The majority frames the issue in such a way as to make the holding of Au determinative, that a request for identification does not automatically transform a mere encounter into an investigative detention. The majority states: "The sole issue presented for our review is whether an investigative detention occurred when Dobbins requested [Lyles'] identification." Majority Opinion, at 80. The correct inquiry, in my view, is whether, under the totality of these circumstances, a reasonable person would have felt free to walk away. It is the totality of the circumstances, including those that arise after the request for identification, which determine whether an investigative detention has taken place. Strickler, 757 A.2d at 889-90.

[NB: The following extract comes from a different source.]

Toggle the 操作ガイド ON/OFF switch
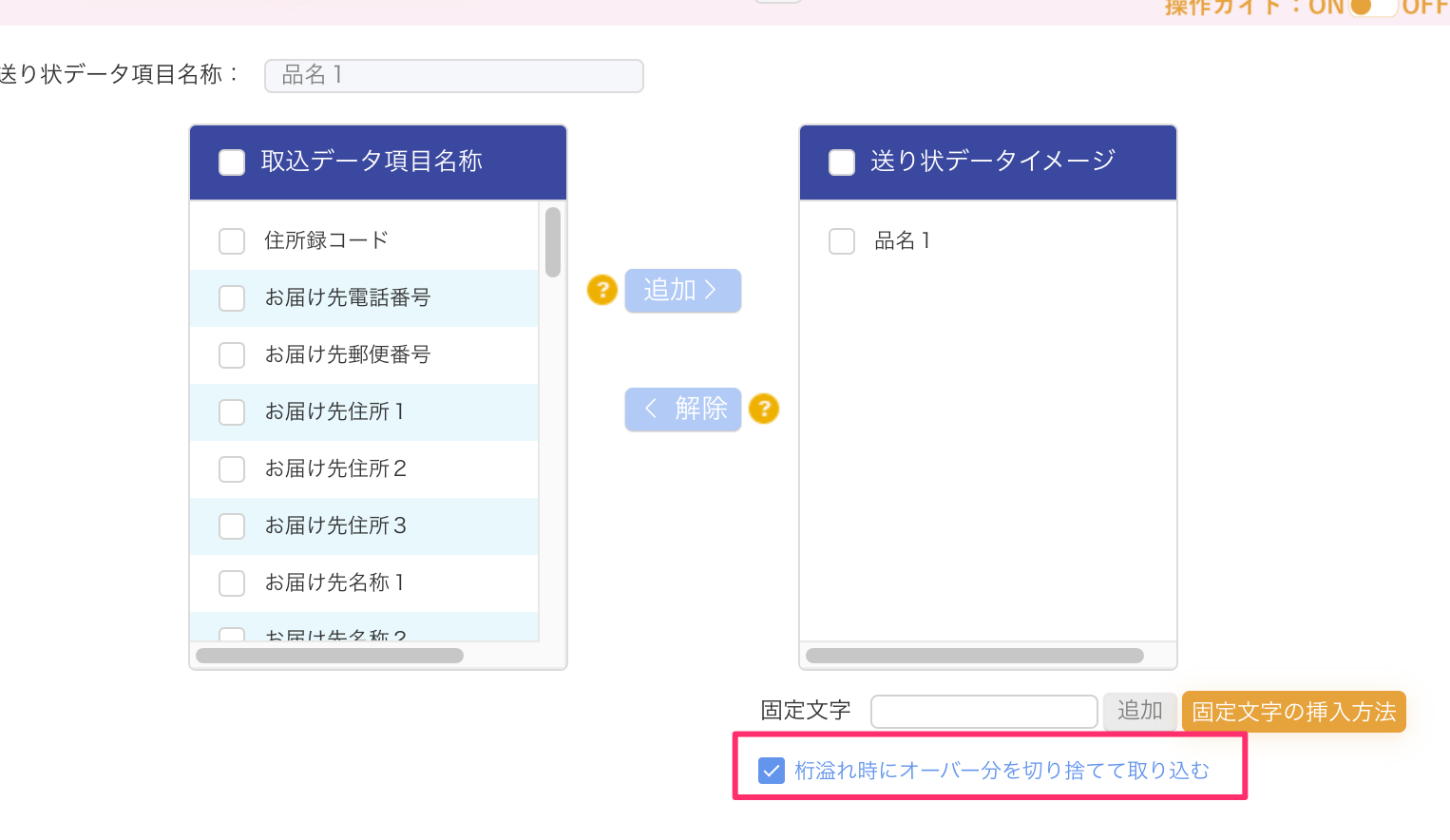(x=1372, y=8)
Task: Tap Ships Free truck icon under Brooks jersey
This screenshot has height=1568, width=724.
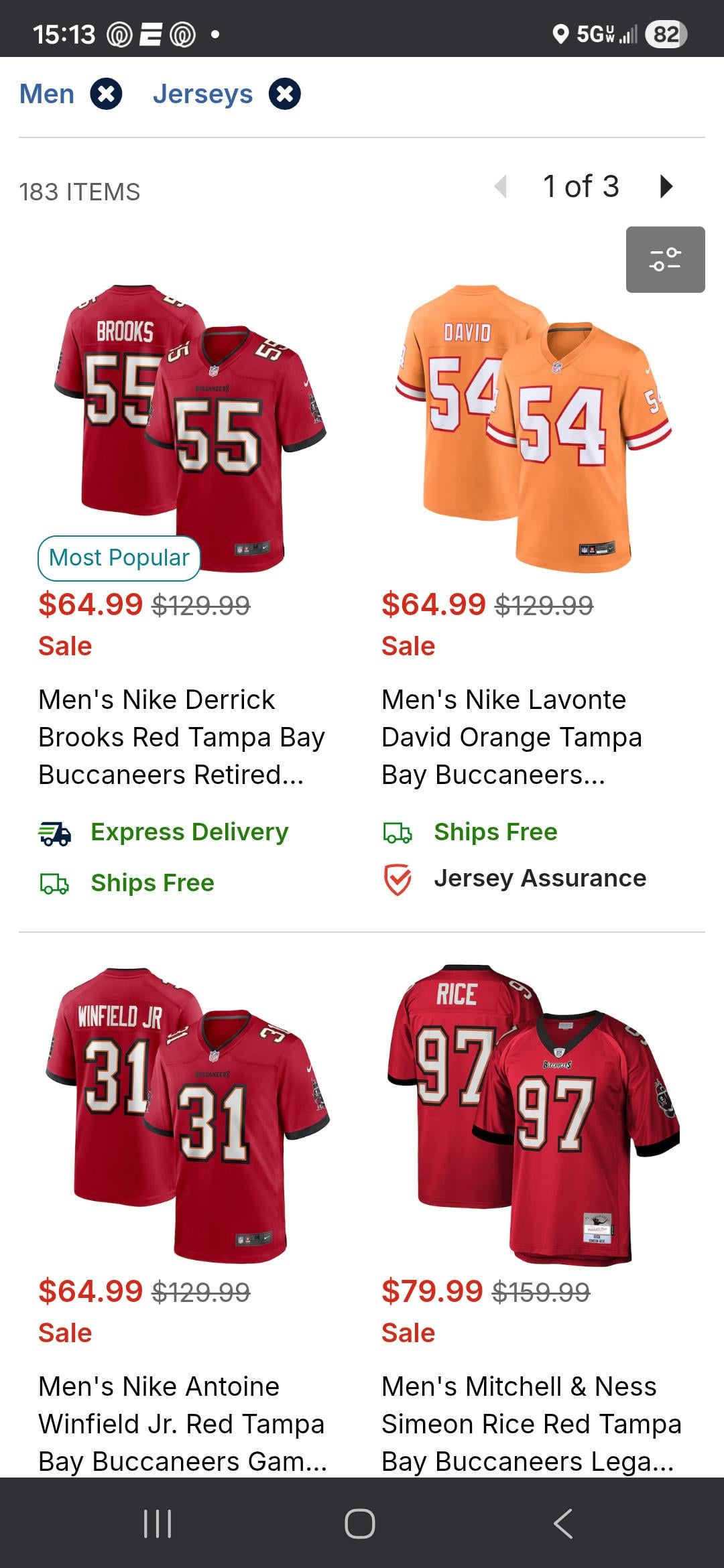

Additionally, the majority also makes no attempt to reconcile the factual distinctions in these cases. Here, two men were in front of a building in the daylight hours. There were no reports of a crime in progress. Lyles identified himself at the officer's request, and responded to the officer's question about what he was doing
The majority states that this Court is "constrained by Au to conclude that the lower court erred by granting suppression in this case[.]" Majority Opinion, at 83-84. Accordingly, it interprets Au as establishing a bright-line rule that an officer's request for identification does not elevate an encounter to an investigative detention. This approach disregards both the totality of the circumstances test as well as the critical factual distinctions between Au and this case. While the majority's interpretation of Au is not incorrect, its application to the present matter is misplaced. Officer Dobbin's actions placed Lyles in an unlawful investigative detention, not because he asked for his identification, but because the totality of the circumstances created a situation where a reasonable person would not feel free to walk away.
In conclusion, I find no error in the suppression court's determination that, under the totality of the circumstances, Officer Dobbins' request for identification here elevated the encounter to an investigative detention unsupported by reasonable suspicion of criminal activity. I would affirm the suppression court's order.